I had a frustrating experience the other day you’ve probably had. A family member thanked me for being nice to her lesbian friend. My relative said she appreciated that since she knows how I feel about her lifestyle. I said, “You’re welcome” and mentioned that I can be nice to people even if I think they’re sinning.
In fact, we’re all sinners. If I was going to be rude to sinners, I’d be rude all the time—including to myself.
Sadly, many people, even Christians, have a hard time distinguishing between believing someone is wrong and treating them with kindness and respect. At least when it comes to homosexuality. Obviously, those two principles are at the heart of classic tolerance, and people usually don’t have trouble with them in most other contexts. But when it comes to homosexuality, the culture and many Christians have absorbed the idea that to love someone you must accept their sexuality.
It wouldn’t have occurred to my relative to thank me for being nice to, for instance, another relative who is living with her boyfriend. It hasn’t occurred to her to thank me for being nice to relatives who have divorced. That isn’t surprising to her, but it is when it comes to homosexuality. The main reason, of course, is that there’s constant cultural pressure to not just respect, but accept homosexuality as normal.
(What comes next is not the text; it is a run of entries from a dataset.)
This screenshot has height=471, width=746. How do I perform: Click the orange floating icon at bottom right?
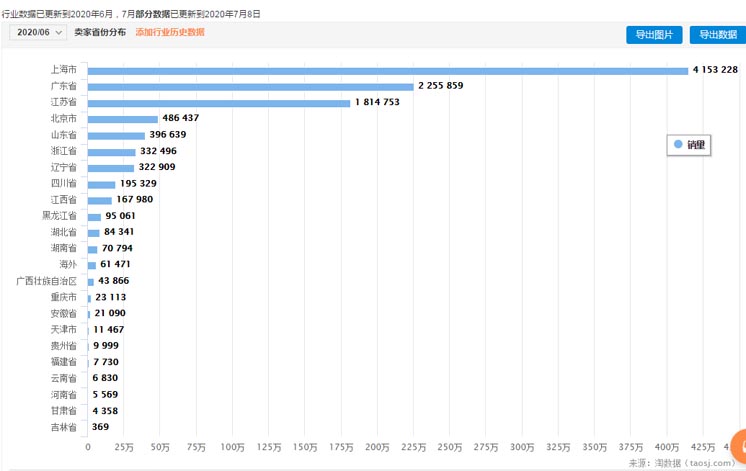[738, 446]
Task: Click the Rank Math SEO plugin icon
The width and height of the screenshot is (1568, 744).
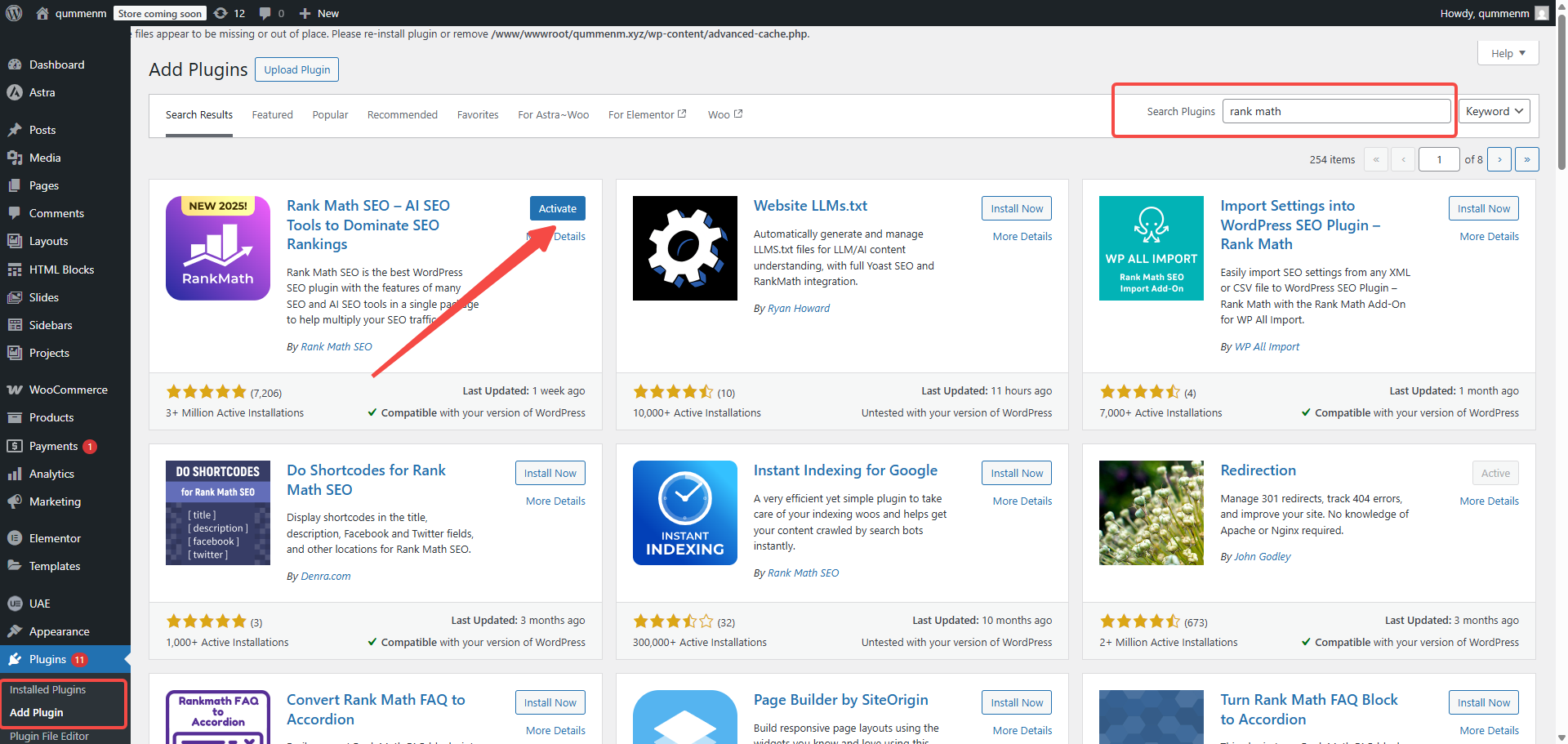Action: tap(218, 248)
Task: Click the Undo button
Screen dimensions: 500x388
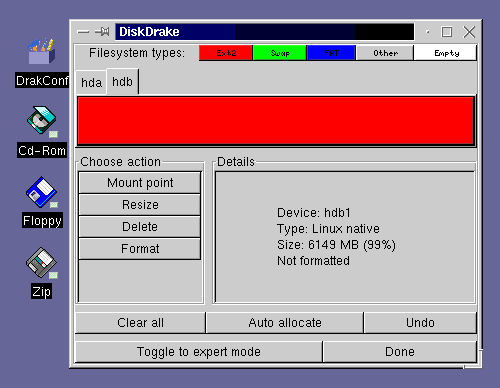Action: coord(420,323)
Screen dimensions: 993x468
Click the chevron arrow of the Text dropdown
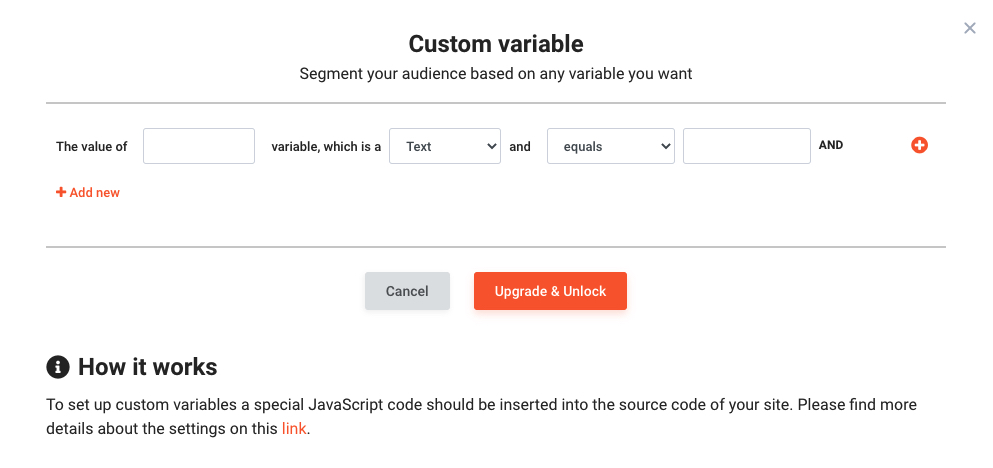[491, 146]
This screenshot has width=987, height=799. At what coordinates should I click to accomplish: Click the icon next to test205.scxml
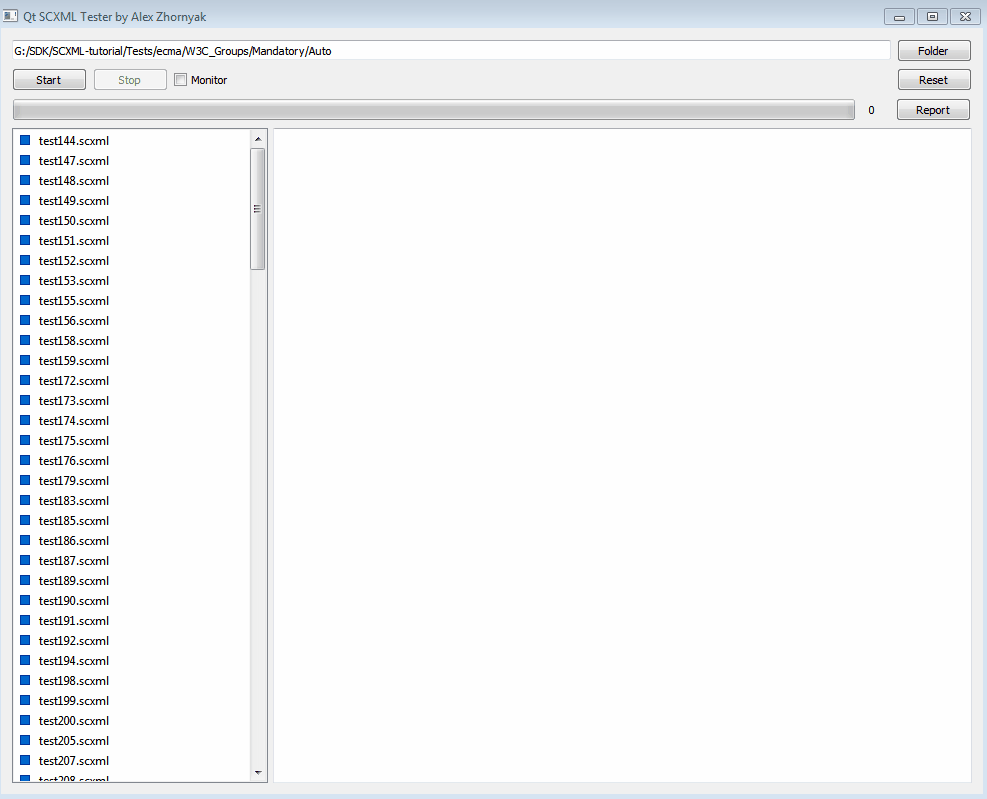[x=25, y=741]
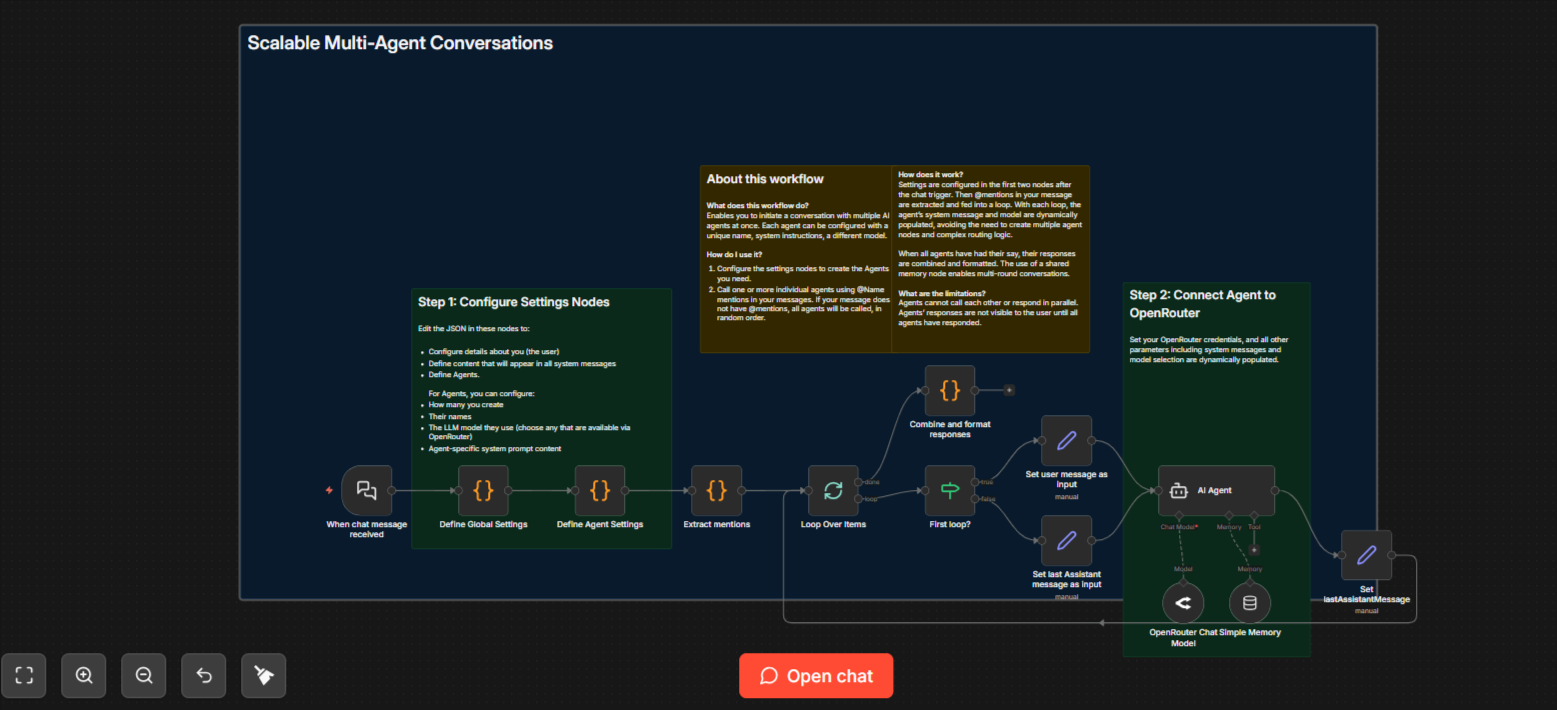Click the Define Agent Settings code node

[x=600, y=491]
And a lot of Christians yield to the pressure. Especially when they have family and friends who are gay.
Actually, I’d never said anything about the friend directly. The couple of times I’d said something was in response to my relative talking about how she admired her friend for the courage it took to be true to herself regarding her sexual attraction, ending her marriage and leaving her family. My comments to my relative (who is a Christian) were about her admiring someone for pursuing her sin, not specifically about her friend.
The fundamental biblical view is that we’re all sinners. That’s something every Christian has admitted personally. The Bible also teaches us to be respectful of others because they’re made in God’s image. We love people while at the same time maintaining that they are sinning. After all, every single one of us is a sinner. Why is homosexuality the sin most often talked about? Because it’s the sin currently being normalized, just as divorce and living together have already been accepted.
I’m sure most everyone reading this blog understands that. But it’s a distinction we have to be very careful and deliberate to maintain to help people understand. And if we’re going to offer sinners living in rebellion to God reconciliation with Him as we’ve experienced.
It’s hurtful to be misunderstood, even by those closest to us. It’s hard to be ridiculed and marginalized in the culture. It’s painful when it leads to divisions in families. But we have to continue to keep making this distinction for people, and maybe it’ll sink in sooner or later. And even if it doesn’t, we have to be faithful to the Bible.